# Excerpted passage:
Travelling east coast to west coast, anyone make a guess on how much a canoe on the roof would effect gas mileage? Thanks

chris21 · · Unknown Hometown · Joined Apr 2009 · Points: 125

If I remember correctly my truck gets 14mpg with a canoe and 19 without at approx 55mph.

ClimbHunter · · Reno, NV · Joined Nov 2013 · Points: 15

Ballpark 3-6 mpg decrease? It really depends on your vehicle and how fast you drive. If you're plowing through at 70+mph it's going to be pretty significant. Based on my trip last summer, you should notice some improvement if you keep it under 60 or even 65.

Dale K · · Unknown Hometown · Joined Mar 2015 · Points: 0

I carry a canoe all trout season on a 2004 Tacoma, it doesn't change the mileage at all. It's aero-dynamic like a missile, weighs about 1/2 a human. I do notice cross winds rocking the truck, but no mileage change. I also write my gas and mileage with every fill up.

mark felber · · Wheat Ridge, CO · Joined Jul 2005 · Points: 41

Depends on the vehicle. If your vehicle has really good aerodynamics and a relatively small, low powered engine (like my '06 Civic), then you're going to take a big hit, 20-30%. The faster you go, the bigger the hit. On a bigger, more powerful vehicle with a lot of frontal area to start with, putting a canoe on top won't change the aerodynamic profile as much or affect the engine load as much, so the hit to the gas mileage won't be as bad. Of course vehicles like that don't get the best mileage to start with...

# Information given:
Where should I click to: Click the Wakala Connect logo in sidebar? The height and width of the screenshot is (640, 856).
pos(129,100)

---

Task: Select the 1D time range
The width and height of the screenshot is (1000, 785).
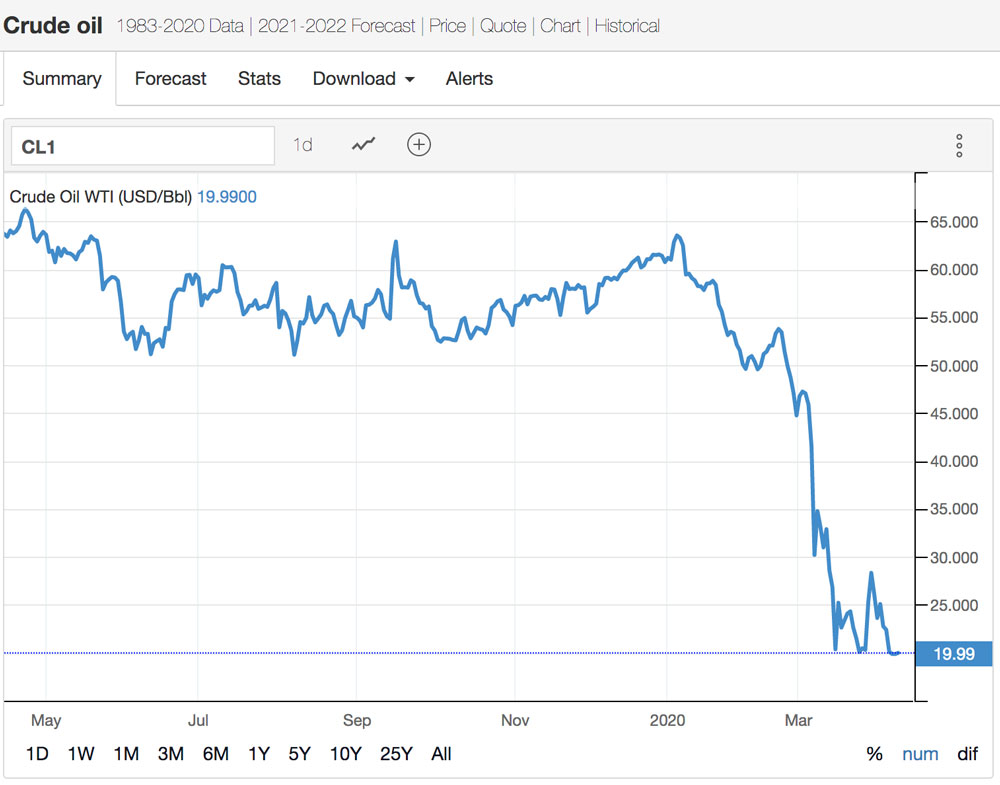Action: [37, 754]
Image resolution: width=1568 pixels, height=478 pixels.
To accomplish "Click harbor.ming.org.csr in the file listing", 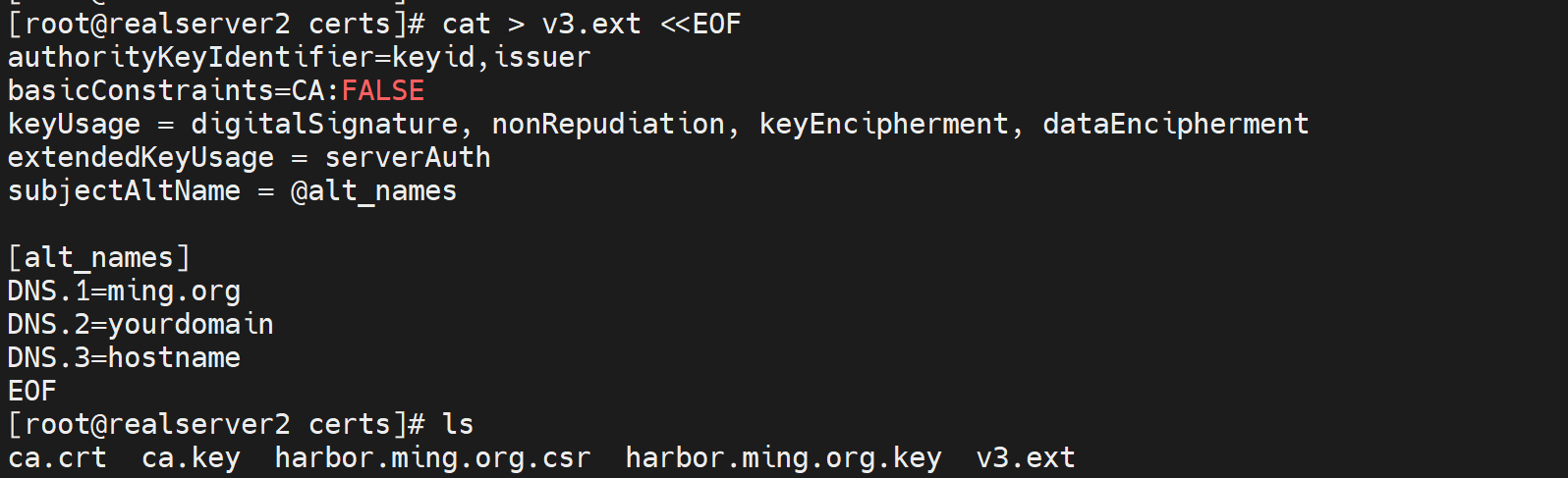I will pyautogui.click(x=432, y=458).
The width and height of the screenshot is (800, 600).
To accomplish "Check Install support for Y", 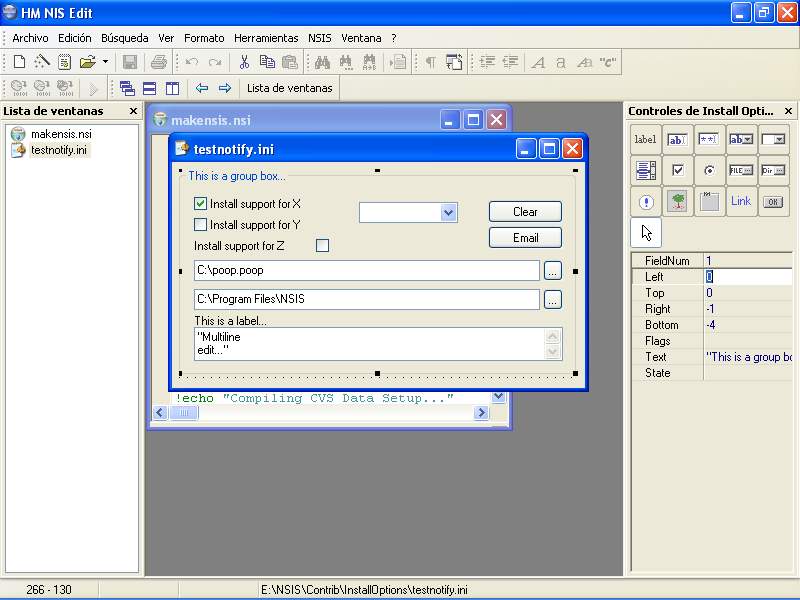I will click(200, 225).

# Tasks:
[A] In the forum thread about canoes and gas mileage, on what vehicle does Dale K carry a canoe all trout season?
[B] Lay out the records as a numbered list, starting at the line that contains "Where should I" and ending at the line that contains "pos(129,100)", with blank lines left out.

# Written answers:
[A] A 2004 Tacoma.

[B]
1. Where should I click to: Click the Wakala Connect logo in sidebar? The height and width of the screenshot is (640, 856).
2. pos(129,100)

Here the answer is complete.